• **EXERCISE OBJECTIVE**
Continue the text on gout, picking up after its final sentence.

• **TEXT UNDER STUDY**

########

Gout, or a gouty attack, is caused by an increase in the amount of uric acid crystals in the body.

Redness, swelling and intense pain characterize what most people experience during an acute gouty attack.  Often the light touch of bedsheets can elicit pain.  In the foot, pain and swelling usually occurs in the great toe joint; which is the furthest joint (coolest) from the heart, or the body’s core heat.

Many foods contain high levels of purines of which uric acid is a byproduct. These foods would include red meat, shell fish, red wine and alcoholic beverages as a group.  Two other inherited causes for a gouty attack include (1) the body’s overproduction of uric acid crystals and (2) the body’s inability to excrete normal amounts of uric acid crystals.  Medication, such as high blood pressure medication (water pills), can lead to a build-up of uric acid crystals.

In the past gout has been referred to as “the rich man”s disease”. This is because during the middle ages only the wealthy people were able to afford to eat these ”rich” foods. Consuming foods and alcoholic beverages that may contain high levels of purines may contribute to an attack of gout.

########

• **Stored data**
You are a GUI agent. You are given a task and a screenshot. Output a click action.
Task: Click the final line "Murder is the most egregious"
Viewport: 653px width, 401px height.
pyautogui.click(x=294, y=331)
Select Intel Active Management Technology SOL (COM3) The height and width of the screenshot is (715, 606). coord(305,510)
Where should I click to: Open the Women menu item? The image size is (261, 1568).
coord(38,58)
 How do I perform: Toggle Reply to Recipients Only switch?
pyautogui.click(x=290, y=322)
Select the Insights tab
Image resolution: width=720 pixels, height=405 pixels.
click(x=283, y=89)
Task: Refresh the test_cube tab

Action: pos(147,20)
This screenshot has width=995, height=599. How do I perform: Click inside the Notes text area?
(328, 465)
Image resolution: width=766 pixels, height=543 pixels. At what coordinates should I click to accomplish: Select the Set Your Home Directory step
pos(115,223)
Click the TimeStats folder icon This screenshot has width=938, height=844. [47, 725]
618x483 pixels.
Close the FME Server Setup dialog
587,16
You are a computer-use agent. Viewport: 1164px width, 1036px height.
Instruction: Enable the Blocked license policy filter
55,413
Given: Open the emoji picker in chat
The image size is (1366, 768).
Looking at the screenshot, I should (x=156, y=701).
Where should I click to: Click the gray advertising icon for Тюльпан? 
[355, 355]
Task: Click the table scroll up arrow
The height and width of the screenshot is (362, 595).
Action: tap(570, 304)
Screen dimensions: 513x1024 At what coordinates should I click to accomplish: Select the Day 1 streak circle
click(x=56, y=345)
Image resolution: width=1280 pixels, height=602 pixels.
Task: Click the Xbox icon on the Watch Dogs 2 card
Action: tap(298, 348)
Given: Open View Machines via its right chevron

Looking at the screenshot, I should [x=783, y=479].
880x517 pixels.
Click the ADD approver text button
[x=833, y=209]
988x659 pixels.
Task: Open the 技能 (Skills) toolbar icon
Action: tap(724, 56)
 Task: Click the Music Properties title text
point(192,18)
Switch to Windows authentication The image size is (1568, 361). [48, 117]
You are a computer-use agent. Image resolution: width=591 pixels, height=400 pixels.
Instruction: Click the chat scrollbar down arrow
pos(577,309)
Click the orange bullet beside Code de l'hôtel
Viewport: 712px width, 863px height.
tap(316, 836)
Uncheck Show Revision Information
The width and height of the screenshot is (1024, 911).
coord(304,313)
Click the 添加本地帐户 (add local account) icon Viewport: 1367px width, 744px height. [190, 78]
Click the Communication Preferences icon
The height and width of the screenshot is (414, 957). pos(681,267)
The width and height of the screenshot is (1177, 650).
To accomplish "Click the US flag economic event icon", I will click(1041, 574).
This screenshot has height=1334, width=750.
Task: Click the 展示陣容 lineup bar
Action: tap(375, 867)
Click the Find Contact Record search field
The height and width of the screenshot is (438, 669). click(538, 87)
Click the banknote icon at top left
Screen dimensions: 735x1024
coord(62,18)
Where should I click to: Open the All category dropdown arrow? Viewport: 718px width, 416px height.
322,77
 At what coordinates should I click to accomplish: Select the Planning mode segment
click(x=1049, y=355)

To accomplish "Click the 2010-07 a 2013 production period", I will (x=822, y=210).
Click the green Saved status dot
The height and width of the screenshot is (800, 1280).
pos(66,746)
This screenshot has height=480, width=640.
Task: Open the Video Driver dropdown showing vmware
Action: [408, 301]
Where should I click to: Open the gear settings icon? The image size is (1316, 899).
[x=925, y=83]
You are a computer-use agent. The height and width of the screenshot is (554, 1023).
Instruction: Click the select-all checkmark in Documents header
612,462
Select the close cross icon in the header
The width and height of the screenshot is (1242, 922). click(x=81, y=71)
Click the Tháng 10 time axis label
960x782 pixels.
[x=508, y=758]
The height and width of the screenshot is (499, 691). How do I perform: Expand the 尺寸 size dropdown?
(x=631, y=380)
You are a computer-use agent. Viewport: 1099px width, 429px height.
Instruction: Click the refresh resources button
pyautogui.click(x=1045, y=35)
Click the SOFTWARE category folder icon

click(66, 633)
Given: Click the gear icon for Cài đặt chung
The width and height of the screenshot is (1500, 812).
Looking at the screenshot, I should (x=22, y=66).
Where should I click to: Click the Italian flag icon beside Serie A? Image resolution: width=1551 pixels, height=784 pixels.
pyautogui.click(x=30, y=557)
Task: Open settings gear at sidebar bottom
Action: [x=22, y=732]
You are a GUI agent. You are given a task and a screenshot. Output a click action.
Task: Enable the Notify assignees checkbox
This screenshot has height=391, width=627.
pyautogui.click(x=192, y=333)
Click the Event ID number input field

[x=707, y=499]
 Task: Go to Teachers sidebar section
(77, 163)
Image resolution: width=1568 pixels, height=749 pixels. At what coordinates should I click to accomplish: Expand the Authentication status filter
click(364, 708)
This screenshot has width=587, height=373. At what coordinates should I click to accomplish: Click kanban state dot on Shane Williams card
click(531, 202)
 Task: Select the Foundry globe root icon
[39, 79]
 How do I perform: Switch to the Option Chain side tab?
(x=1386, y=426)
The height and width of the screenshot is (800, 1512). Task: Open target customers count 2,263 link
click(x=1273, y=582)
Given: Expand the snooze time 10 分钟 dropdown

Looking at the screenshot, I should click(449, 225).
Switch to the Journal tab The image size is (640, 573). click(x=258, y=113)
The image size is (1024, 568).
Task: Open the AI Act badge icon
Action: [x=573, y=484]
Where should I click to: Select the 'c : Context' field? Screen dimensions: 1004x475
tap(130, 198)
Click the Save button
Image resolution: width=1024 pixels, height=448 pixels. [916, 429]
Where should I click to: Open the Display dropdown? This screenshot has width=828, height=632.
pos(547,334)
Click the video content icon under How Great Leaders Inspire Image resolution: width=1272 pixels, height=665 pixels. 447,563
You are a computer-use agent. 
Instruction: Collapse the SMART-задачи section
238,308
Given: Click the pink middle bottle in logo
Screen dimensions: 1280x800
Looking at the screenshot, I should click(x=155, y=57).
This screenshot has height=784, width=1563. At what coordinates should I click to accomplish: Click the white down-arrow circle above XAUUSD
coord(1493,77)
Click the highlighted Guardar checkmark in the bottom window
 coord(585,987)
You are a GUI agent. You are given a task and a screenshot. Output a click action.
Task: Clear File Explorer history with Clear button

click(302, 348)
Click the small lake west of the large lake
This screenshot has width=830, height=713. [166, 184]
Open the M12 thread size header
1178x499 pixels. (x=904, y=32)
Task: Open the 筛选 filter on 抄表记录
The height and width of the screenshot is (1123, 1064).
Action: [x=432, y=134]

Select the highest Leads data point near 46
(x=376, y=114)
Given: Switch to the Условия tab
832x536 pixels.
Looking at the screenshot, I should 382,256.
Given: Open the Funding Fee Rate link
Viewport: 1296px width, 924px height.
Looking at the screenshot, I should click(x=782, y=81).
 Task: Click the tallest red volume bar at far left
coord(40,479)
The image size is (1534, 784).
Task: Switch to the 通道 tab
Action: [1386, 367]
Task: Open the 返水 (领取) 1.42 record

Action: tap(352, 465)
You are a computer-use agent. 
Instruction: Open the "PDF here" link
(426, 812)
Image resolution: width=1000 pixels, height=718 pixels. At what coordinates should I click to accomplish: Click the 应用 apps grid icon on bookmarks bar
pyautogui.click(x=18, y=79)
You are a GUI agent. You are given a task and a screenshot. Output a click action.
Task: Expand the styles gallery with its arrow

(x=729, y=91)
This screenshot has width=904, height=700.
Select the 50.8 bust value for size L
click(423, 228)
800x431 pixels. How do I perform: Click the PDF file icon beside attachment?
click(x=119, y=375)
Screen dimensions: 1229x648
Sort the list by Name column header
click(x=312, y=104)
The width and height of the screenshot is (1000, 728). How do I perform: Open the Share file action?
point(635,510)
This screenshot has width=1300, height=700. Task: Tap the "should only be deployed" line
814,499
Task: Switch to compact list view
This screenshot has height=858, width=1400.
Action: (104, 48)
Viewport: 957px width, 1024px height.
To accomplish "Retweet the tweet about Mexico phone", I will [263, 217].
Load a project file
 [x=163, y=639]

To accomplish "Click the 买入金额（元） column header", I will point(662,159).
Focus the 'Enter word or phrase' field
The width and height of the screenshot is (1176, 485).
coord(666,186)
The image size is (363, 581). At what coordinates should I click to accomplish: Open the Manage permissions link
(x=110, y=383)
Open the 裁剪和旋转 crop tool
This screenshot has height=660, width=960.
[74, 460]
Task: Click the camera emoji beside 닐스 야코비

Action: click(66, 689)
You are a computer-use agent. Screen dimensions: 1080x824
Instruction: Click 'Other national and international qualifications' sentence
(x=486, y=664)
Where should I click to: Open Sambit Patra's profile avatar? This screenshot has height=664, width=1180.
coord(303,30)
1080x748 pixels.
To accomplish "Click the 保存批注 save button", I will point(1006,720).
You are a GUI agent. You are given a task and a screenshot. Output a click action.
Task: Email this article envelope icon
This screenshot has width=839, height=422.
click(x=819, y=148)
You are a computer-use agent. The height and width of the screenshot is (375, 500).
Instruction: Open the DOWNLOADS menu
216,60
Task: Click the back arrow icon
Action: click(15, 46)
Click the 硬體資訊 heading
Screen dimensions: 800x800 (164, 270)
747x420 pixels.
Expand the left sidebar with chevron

########

• **YOUR RESPONSE**
Your Podiatric Physician can usually make this diagnosis after a thorough history and physical.  In certain cases x-rays and blood tests are often ordered to confirm the increase in uric acid and to determine whether or not there is another cause of the inflammation.

Treatment typically begins with prescription oral anti-inflammatory medication.  This, together with a change your diet, can reduce the symptoms of a gouty attack.  However, significant reduction in the amount of gout producing foods including shellfish, red wine, red meat, etc. is necessary.  Severe acute attacks may require oral steroids or a steroid injection to the affected joint to allow for immediate relief.  If you experience repeated gout attacks your Podiatric Physician may refer you to your primary care physician for long term uric acid management.

In cases where high levels of uric acid crystals are allowed to build up within a joint (tophi), surgical removal may be indicated.